Repurposing a megasynthase biocatalyst towards the production of industrial surfactants

Abstract

In Nature, thousands of diverse, bioactive polyketides are assembled by a family of multifunctional “assembly line” enzyme complexes called polyketide synthases (PKS). Since the discovery of 6-deoxyerythronolide B synthase (DEBS) in the late 20th century, many attempts have been made to decode, re-arrange and “re-programme” the PKS assembly line to generate value chemicals such as biofuels and platform chemicals. Here, the first module from the MtPKS12 (hereby termed [M₁]) was repurposed towards the production of 2-methyltetradecanol (2-MTDOL), a valuable lubricant with wide applications in industry.

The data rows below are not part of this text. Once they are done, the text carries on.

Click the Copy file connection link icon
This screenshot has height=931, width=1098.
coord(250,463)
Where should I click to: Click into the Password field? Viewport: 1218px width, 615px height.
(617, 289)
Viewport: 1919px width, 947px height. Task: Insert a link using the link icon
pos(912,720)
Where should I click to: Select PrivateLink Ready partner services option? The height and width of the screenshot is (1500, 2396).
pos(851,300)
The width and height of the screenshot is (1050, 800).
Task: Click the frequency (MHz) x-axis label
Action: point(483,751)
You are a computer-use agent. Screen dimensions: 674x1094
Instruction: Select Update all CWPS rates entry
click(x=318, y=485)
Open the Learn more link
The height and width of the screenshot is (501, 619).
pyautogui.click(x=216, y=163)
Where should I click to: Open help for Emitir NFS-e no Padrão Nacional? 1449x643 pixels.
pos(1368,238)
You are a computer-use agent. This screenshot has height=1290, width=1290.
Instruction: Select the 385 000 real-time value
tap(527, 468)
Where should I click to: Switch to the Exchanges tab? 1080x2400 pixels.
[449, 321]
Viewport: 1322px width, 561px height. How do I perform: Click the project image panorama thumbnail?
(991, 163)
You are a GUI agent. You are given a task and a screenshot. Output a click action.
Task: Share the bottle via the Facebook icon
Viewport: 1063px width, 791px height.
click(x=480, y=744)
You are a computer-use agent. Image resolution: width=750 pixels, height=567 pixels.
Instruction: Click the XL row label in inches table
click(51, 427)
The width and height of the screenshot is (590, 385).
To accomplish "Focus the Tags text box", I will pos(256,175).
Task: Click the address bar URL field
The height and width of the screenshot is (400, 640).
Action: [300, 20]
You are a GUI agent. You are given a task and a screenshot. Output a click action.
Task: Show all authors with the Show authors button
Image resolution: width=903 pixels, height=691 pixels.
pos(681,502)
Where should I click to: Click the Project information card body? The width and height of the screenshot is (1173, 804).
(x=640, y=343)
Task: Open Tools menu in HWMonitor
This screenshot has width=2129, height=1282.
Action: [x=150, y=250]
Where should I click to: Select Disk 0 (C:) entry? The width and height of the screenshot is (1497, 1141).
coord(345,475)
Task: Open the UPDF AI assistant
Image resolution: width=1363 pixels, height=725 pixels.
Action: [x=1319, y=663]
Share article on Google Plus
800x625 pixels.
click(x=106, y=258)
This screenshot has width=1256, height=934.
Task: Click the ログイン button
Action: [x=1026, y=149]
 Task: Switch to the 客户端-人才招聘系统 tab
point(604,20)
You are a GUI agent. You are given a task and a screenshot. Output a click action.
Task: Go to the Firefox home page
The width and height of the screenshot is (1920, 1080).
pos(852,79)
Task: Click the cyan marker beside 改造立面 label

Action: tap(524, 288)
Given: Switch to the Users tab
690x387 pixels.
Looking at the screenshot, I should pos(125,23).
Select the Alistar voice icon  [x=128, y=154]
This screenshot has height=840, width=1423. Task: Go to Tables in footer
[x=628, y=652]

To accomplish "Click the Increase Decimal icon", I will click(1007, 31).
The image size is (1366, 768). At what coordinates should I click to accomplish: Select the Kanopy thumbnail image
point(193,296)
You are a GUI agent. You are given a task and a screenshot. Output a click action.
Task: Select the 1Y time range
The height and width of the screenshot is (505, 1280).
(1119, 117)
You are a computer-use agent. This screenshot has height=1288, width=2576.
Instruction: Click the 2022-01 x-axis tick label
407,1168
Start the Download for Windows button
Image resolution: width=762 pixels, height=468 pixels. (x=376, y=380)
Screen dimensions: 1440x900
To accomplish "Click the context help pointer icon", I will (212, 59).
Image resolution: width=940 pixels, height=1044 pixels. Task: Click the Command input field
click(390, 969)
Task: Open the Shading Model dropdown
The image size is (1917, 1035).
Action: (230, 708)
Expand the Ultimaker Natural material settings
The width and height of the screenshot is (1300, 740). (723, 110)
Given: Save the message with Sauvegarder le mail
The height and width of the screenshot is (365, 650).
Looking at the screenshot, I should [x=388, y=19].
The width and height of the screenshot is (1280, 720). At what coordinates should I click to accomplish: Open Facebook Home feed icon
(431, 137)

Following a bottom-up, deconstructive study of the 440 kDa fully-reducing megasynthase, MtPKS12 [M1] was shown to condense 2(S)-methylmalonyl-CoA with C₁₂-CoA in a single-turnover assay to produce a 2-methyltetradecyl (2-MTD) scaffold, an important intermediate towards 2- MTDOL. The synthetic utility of MtPKS12 was further demonstrated with the successful production of C₁₃-C₂₁ methyl-branched scaffolds using C₁₀-C₁₈-CoA substrates. Following this, three trans-acting auxiliary enzymes (MtPapA5, UcFatB and the Mycobacterial protein Rv2047c) were investigated for the enzymatic release of polyketide products from MtPKS12. All three candidates presented significant barriers ranging from a lack of crosstalk to insolubility. The investigation concluded with the successful utilisation of ketosynthase (KS) – sourced from MtPKS12 module 2 ([M₂]) – to untether intermediates from MtPKS12 [M₁]. By exploiting the mutual recognition between the two MtPKS12 modules, the 2-MTD scaffold was hydrolysed to produce 2-methyltetradecanoic acid (2-MTDA). The challenge remains to improve substrate and intermediate flux through the PKS to benefit product titres, which presently remains very low. The study herein demonstrates the feasibility of repurposing a fully-reducing PKS module towards the manufacture of useful 2,2-dialkyl chemicals.